- _What you are asked to do_:
With both ends included, transcribe exactly the records below from their first line to the line that contains "Click the Step".

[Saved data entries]
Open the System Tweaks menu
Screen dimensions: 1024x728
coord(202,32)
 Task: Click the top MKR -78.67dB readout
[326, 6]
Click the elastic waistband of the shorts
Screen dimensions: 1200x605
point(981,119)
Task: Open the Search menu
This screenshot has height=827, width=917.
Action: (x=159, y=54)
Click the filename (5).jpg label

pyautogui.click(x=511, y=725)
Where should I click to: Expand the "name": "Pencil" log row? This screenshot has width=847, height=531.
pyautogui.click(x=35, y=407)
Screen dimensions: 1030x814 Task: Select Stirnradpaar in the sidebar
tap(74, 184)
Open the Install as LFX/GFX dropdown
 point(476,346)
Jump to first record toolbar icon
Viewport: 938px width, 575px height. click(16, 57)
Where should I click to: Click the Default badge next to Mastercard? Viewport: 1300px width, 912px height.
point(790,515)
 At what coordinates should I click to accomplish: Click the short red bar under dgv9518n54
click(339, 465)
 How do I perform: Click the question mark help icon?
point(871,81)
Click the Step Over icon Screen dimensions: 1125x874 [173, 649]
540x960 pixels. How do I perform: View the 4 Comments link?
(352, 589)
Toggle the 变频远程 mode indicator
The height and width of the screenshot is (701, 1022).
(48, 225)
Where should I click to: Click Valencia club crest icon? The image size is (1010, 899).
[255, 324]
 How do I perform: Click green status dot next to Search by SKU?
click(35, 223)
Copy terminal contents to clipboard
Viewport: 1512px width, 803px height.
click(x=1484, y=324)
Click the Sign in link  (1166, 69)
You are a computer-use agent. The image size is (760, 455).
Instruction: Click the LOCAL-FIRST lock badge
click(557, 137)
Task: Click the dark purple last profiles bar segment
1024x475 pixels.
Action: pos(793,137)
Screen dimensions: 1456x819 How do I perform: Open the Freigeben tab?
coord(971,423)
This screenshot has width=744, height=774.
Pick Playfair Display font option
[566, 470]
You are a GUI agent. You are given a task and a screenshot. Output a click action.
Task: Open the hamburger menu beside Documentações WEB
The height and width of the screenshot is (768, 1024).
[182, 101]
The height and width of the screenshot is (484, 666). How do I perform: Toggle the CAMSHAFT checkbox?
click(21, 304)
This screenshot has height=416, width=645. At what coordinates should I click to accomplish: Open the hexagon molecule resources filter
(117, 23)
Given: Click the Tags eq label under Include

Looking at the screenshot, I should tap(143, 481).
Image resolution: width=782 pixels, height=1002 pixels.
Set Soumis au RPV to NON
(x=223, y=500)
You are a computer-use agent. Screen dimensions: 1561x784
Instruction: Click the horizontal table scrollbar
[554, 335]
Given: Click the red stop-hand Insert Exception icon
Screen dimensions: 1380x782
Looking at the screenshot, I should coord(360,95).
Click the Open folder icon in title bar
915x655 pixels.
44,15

- _Output below_:
Open the System Tweaks menu
Screen dimensions: 1024x728
coord(202,32)
 Task: Click the top MKR -78.67dB readout
[326, 6]
Click the elastic waistband of the shorts
Screen dimensions: 1200x605
point(981,119)
Task: Open the Search menu
This screenshot has height=827, width=917.
Action: (x=159, y=54)
Click the filename (5).jpg label

pyautogui.click(x=511, y=725)
Where should I click to: Expand the "name": "Pencil" log row? This screenshot has width=847, height=531.
pyautogui.click(x=35, y=407)
Screen dimensions: 1030x814 Task: Select Stirnradpaar in the sidebar
tap(74, 184)
Open the Install as LFX/GFX dropdown
 point(476,346)
Jump to first record toolbar icon
Viewport: 938px width, 575px height. click(16, 57)
Where should I click to: Click the Default badge next to Mastercard? Viewport: 1300px width, 912px height.
point(790,515)
 At what coordinates should I click to accomplish: Click the short red bar under dgv9518n54
click(339, 465)
 How do I perform: Click the question mark help icon?
point(871,81)
Click the Step Over icon Screen dimensions: 1125x874 [173, 649]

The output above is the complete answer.